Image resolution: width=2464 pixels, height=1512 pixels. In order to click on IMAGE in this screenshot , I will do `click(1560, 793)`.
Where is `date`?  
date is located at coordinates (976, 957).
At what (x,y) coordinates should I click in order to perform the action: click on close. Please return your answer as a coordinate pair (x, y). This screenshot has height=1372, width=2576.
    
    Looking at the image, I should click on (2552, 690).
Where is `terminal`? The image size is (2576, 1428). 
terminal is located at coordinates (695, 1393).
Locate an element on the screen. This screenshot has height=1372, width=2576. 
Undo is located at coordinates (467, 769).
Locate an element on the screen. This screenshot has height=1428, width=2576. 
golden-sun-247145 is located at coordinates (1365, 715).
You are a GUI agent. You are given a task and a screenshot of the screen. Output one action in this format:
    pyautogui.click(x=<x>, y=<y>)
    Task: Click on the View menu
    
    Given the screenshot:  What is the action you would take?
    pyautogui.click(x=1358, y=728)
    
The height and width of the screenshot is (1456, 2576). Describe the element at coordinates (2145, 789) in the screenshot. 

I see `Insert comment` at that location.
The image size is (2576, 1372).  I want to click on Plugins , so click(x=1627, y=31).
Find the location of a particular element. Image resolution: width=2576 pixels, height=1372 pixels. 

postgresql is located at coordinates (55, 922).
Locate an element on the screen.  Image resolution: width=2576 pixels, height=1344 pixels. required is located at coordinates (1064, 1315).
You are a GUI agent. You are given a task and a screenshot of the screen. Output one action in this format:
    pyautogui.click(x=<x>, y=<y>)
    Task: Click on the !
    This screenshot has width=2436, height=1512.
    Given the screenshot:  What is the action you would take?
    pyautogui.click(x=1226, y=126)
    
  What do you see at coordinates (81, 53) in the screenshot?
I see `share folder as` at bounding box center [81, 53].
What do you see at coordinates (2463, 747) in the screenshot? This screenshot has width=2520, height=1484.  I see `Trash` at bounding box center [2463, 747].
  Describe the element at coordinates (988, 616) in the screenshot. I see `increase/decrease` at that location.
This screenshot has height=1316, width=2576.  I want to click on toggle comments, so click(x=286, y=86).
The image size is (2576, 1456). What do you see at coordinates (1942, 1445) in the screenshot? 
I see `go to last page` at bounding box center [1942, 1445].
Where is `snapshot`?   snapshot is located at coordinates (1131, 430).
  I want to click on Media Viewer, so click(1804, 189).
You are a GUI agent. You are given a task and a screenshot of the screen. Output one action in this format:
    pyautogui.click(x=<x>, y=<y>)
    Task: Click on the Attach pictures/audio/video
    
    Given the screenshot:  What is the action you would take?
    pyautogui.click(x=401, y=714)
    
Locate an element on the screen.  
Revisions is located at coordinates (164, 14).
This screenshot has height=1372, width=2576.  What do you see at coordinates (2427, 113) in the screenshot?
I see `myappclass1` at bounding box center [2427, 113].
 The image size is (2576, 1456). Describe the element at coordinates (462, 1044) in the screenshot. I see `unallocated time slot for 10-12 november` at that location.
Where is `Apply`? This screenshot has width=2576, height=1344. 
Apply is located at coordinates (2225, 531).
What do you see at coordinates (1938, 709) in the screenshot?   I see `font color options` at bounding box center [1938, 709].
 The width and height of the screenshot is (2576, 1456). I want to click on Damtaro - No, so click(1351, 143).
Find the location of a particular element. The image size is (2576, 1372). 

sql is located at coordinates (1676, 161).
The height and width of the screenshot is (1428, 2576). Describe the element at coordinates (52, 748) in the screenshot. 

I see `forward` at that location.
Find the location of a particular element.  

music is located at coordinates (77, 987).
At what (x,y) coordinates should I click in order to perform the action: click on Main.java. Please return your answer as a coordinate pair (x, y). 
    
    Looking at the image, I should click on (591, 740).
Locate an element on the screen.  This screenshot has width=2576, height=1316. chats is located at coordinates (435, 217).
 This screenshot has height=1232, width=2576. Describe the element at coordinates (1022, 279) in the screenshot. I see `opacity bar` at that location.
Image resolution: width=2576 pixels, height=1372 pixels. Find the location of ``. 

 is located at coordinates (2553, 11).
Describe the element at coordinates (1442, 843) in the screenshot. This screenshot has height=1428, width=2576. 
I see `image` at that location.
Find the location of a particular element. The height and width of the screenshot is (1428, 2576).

Directive:
Can you express the data as a JSON list of strings, one string per line with blank lines omitted, beginning at the line that contains "Describe the element at coordinates (1442, 843)" and stopping after the last line of the data?

Task output:
[
  "Describe the element at coordinates (1442, 843) in the screenshot. This screenshot has height=1428, width=2576. ",
  "I see `image` at that location.",
  "Find the location of a particular element. The height and width of the screenshot is (1428, 2576)."
]